[Math] the rigorous definition of $dy$ and $dx$

ordinary differential equationsreal-analysisreference-request

Some background: I am a third year undergrad. I have completed two courses on Real Analysis (I have studied $\epsilon$-$\delta$ definitions of limit, continuity, differentiability, Reimann integration and basic topology of $\mathbb{R}$). This semester I have enrolled in our first differential equation course.

This is not the first time I am studying DE. In high school, we studied first-order ODE: separation of variables, homogenous DEs, linear first-order DEs and Bernoulli's differential equation. There was a common theme in solution of most of these DEs, the author would somehow manipulate the DE to arrive at an equation of the following form: $f(x)dx = g(y)dy$, then, they would integrate both sides to obtain the solution.
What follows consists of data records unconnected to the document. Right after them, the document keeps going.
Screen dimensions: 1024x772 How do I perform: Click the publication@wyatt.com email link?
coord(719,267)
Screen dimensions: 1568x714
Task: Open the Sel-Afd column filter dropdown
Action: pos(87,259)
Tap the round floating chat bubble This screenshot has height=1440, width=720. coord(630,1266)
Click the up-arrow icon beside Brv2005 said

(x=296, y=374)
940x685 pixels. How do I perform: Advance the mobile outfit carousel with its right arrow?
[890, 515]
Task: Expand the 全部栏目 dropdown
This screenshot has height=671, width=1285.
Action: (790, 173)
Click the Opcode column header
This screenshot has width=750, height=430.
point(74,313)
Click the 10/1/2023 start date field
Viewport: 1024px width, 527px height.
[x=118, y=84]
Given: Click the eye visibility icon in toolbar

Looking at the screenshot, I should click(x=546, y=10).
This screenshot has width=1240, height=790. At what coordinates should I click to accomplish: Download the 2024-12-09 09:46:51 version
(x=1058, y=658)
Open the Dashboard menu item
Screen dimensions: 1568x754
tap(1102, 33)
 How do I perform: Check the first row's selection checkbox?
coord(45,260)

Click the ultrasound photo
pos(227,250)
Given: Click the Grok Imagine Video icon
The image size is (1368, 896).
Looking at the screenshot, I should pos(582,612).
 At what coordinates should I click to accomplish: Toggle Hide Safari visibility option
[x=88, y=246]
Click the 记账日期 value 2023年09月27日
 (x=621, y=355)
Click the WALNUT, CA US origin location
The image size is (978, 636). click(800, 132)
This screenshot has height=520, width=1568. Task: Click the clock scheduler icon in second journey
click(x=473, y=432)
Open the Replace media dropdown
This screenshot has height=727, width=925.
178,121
I never understood what the equation $f(x)dx = g(y)dy$ meant, since, the only place where we were introduced to the symbols $dx$ and $dy$ was the definition of derivative: $\dfrac{dy}{dx}$ and integraition $\int f(x)dx$. Note that in these definitions, neither $dx$ nor $dy$ occurs on its own separately, they either occur with each other (in the case of derivative) or with $\int f$ (in the case of integral). As a high school student, I was never satisfied with this way of solving DEs but I soon convinced myself that this was correct because it seemed impossible to solve certain DEs without abusing this notation. And, very often, the DEs would already be in the form containing $dx$ and $dy$ separately.

Now, in the current course, I was expecting that we would be taught a mathematically rigorous way of solving DEs, but I was disappointed after reading first few sections in the recommended textbooks. The books are Simmons' Differential Equations with Applications and Historical Notes and Ross' Differential Equations.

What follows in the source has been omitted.